PROVIDED RECORDS:
--------------------------------
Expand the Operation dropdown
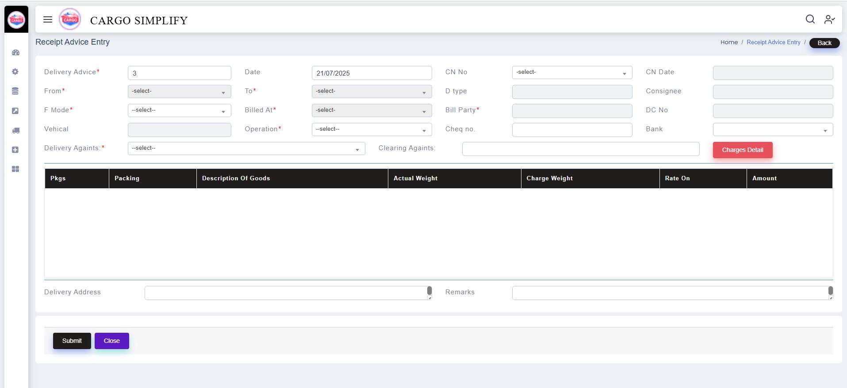The height and width of the screenshot is (388, 847). tap(372, 129)
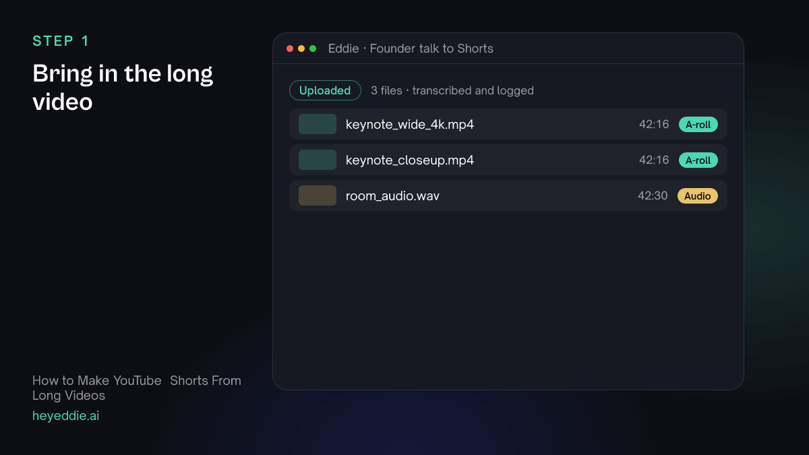Click the 3 files transcribed and logged text
Image resolution: width=809 pixels, height=455 pixels.
point(452,90)
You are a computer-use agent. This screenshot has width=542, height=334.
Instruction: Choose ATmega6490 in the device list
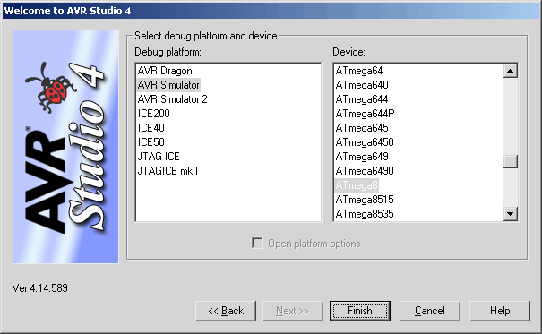coord(365,171)
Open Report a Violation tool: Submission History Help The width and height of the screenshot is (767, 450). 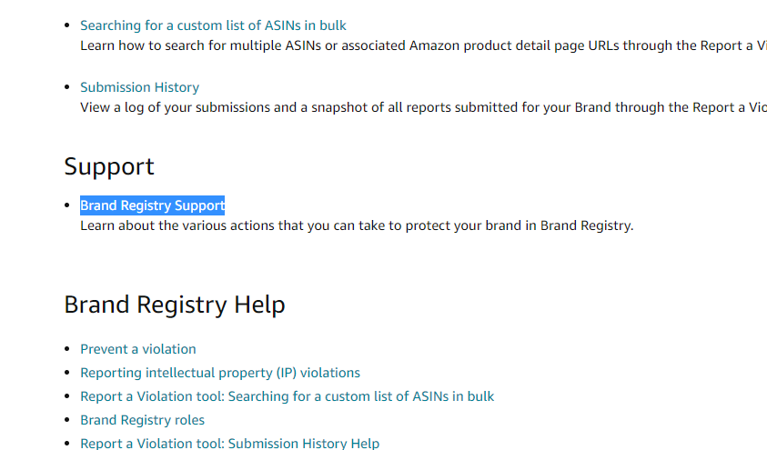[x=229, y=444]
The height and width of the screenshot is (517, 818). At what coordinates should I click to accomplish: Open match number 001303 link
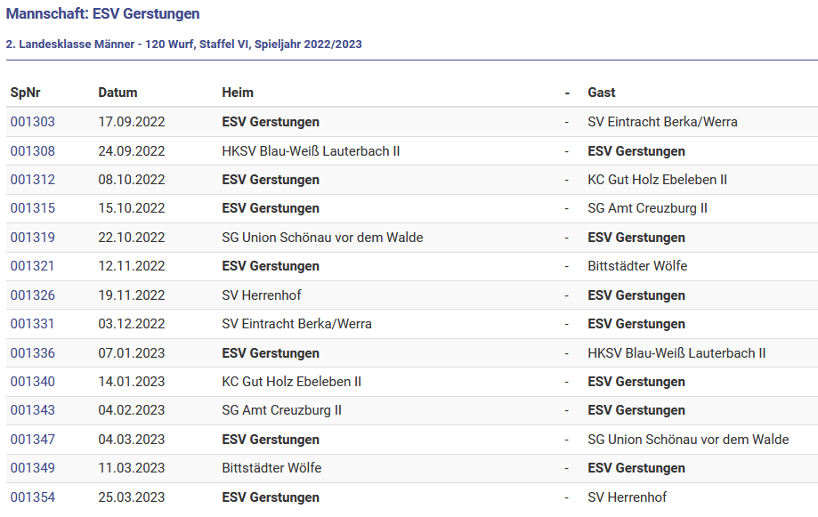click(x=32, y=122)
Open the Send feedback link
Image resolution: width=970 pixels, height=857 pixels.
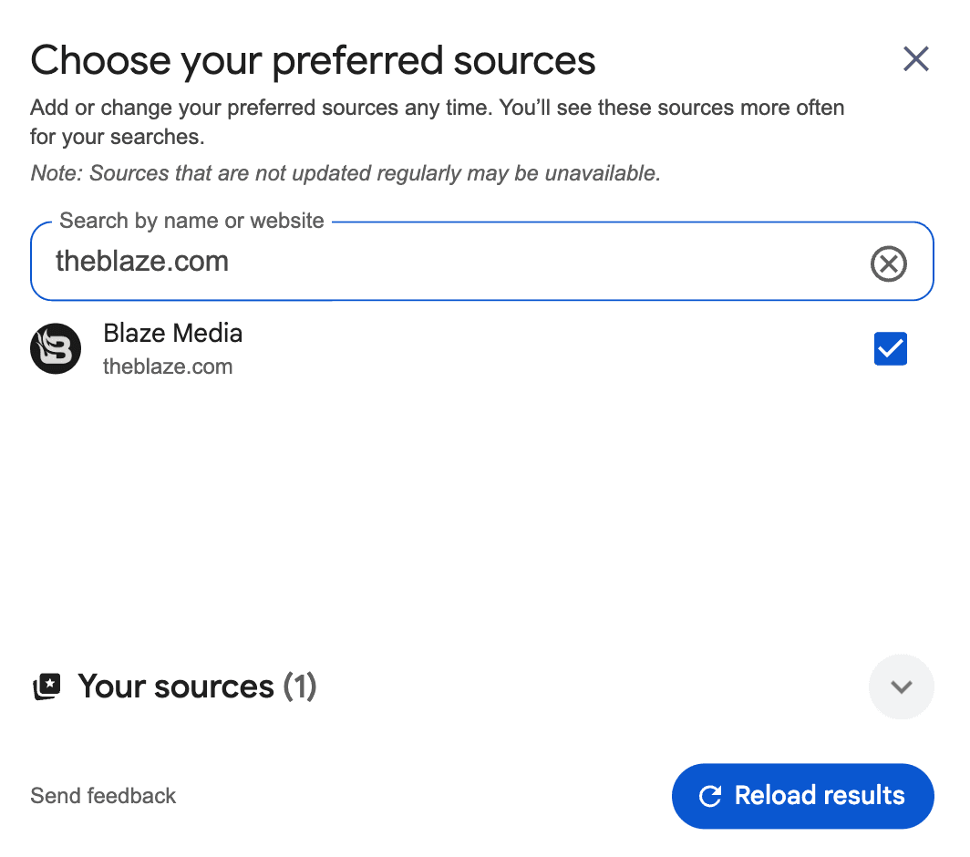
--------------------------------
Output the lines of the entries above as a Markdown table with the columns Row and Entry line, starting with the line that contains "Open the Send feedback link" and going on through the end of the entries. Leave out blank lines and pictures.

COMPLETED TASK:
| Row | Entry line |
|---|---|
| 1 | Open the Send feedback link |
| 2 | Image resolution: width=970 pixels, height=857 pixels. |